DDoS attacks rose again in Q2 for the first time in almost a year as the black hats returned to tried-and-tested tools and techniques including PBot, Mirai and Domain Generation Algorithms (DGA), according to Akamai.
The cloud delivery provider crunched data collected from over 230,000 servers in more than 1600 networks to compile its State of the Internet/Security Report for Q2 2017.
It revealed 28% increase in the volume of DDoS attacks since Q1, following three straight quarters of decline.
Attackers appear to be more determined than ever, with victim organizations being hit on average 32 times over the period. One gaming firm was hit a whopping 558 times in Q2, the report revealed.
To launch such attacks, DDoS-ers are returning to some old favorites, including PBot malware which allowed them to build a mini-botnet capable of launching a 75Gbps attack, the largest recorded in the quarter.
Domain Generation Algorithms were first introduced back in 2008 with Conficker, but are still being commonly used in C&C infrastructure by DDoS-ers today, according to Akamai.
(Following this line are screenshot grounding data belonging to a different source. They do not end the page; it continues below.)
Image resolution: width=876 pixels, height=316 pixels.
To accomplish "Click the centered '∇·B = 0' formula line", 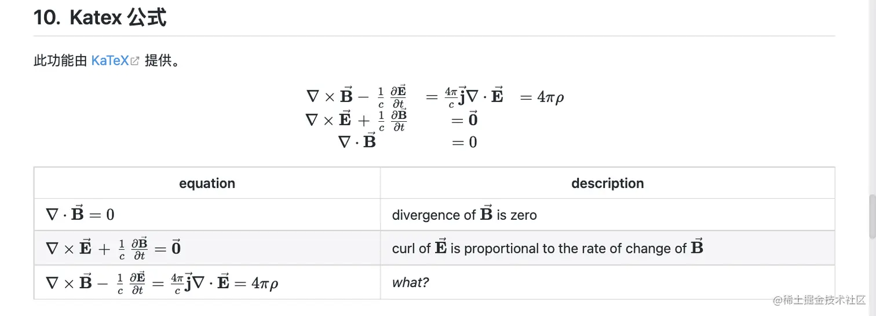I will coord(408,141).
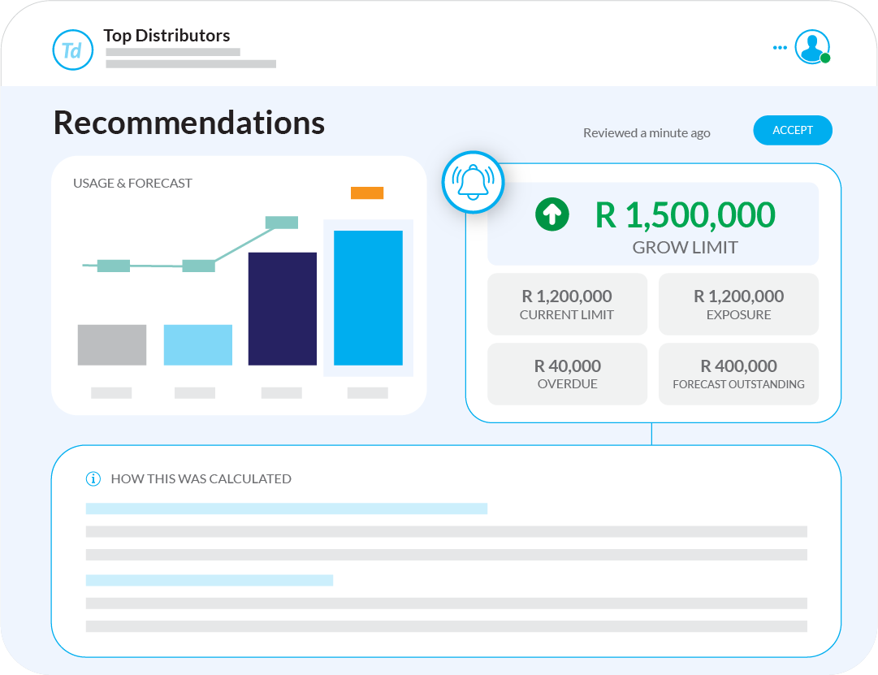
Task: Open the user profile avatar
Action: 811,46
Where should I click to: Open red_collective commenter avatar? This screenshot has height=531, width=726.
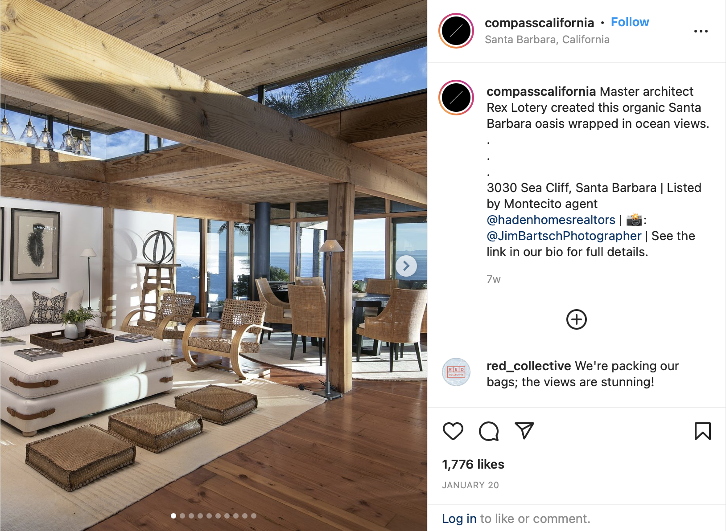(x=456, y=372)
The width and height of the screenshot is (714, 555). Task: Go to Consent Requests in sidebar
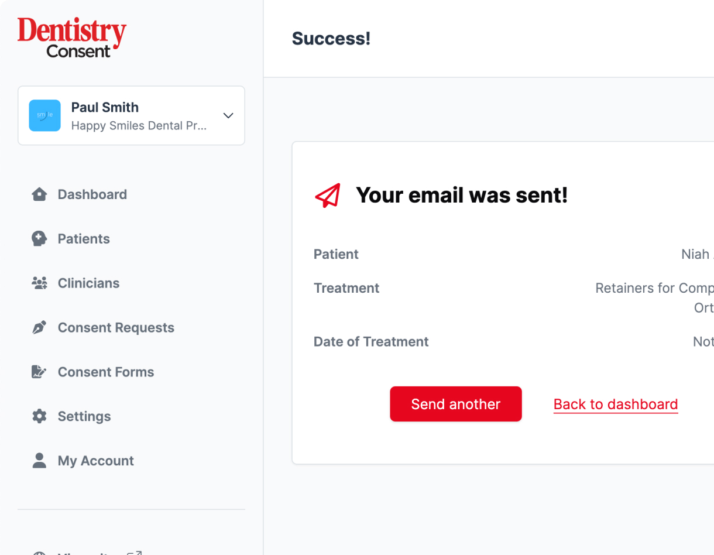[116, 328]
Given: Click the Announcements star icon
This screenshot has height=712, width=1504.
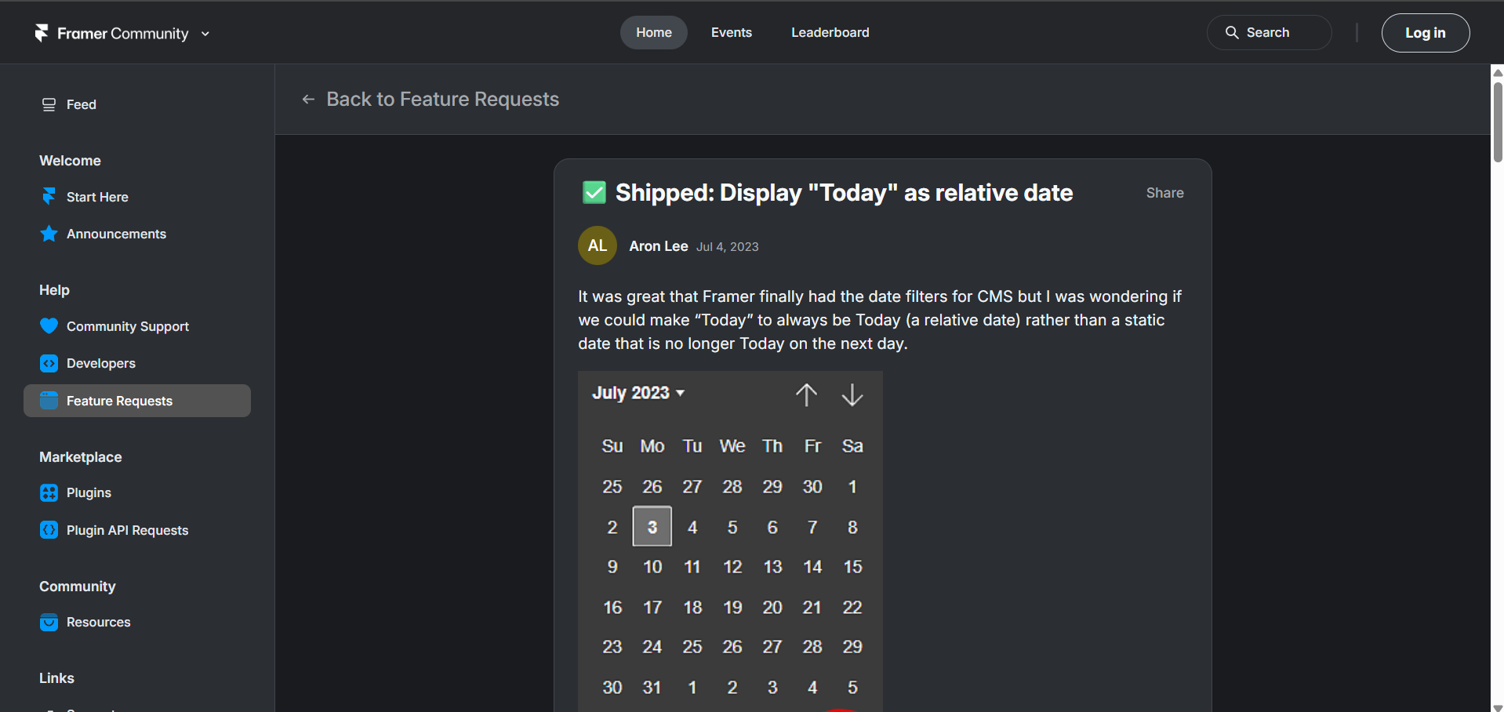Looking at the screenshot, I should tap(49, 234).
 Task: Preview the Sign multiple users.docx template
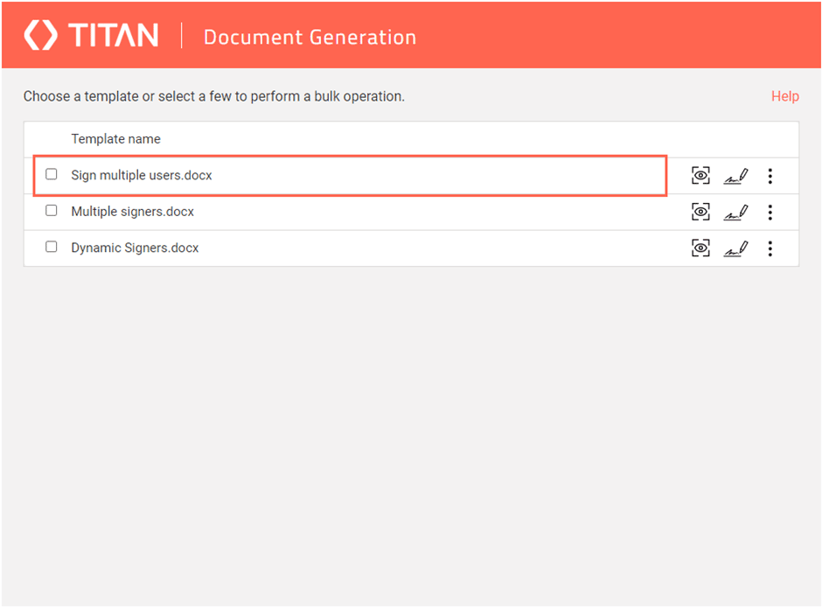click(700, 176)
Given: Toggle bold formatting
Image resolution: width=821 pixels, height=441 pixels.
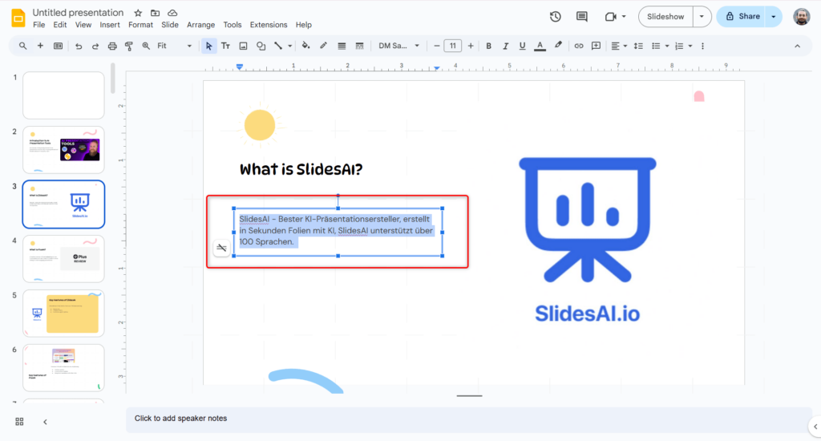Looking at the screenshot, I should [x=488, y=46].
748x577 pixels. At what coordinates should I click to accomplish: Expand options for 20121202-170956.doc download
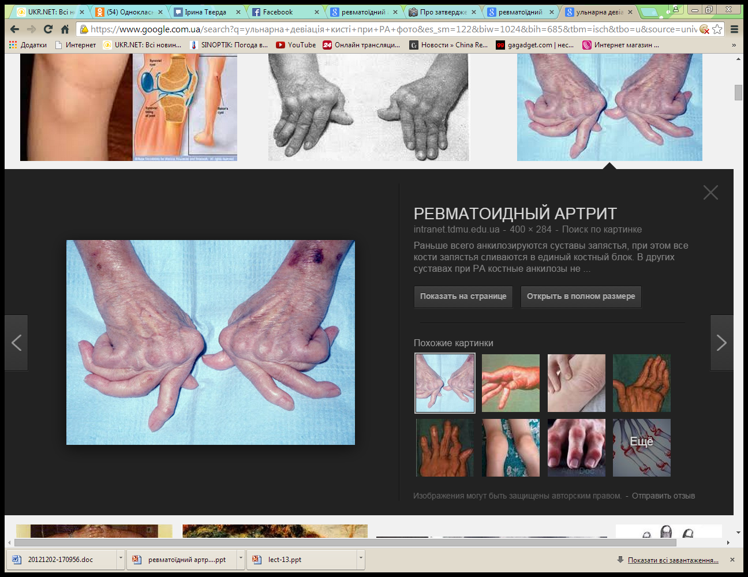(x=121, y=559)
This is because the technique allows them to generate an endless number of random domains names, confounding white hat efforts to capture them.
Finally, the report revealed that Mirai is now being used frequently in “pay for play” attacks, as a DDoS service-for-hire.
“Attackers are constantly probing for weaknesses in the defenses of enterprises, and the more common, the more effective a vulnerability is, the more energy and resources hackers will devote to it,” said Martin McKeay, Akamai senior security advocate.
“Events like the Mirai botnet, the exploitation used by WannaCry and Petya, the continued rise of SQLi attacks and the re-emergence of PBot all illustrate how attackers will not only migrate to new tools but also return to old tools that have previously proven highly effective.”
Egypt came out of nowhere to become the biggest source of DDoS attack traffic (32%), with the UK dropping from second place in the past two quarters to a position out of the top five.
However, UK firms were on the receiving end of a huge number of web application attacks during the period: 32.6 million. This is still some way behind the number one target: US firms were hit by over 122 million attacks.
In total, web app attacks increased 5% quarter-on-quarter and 28% year-on-year, with SQLi attacks accounting for more than half (51%).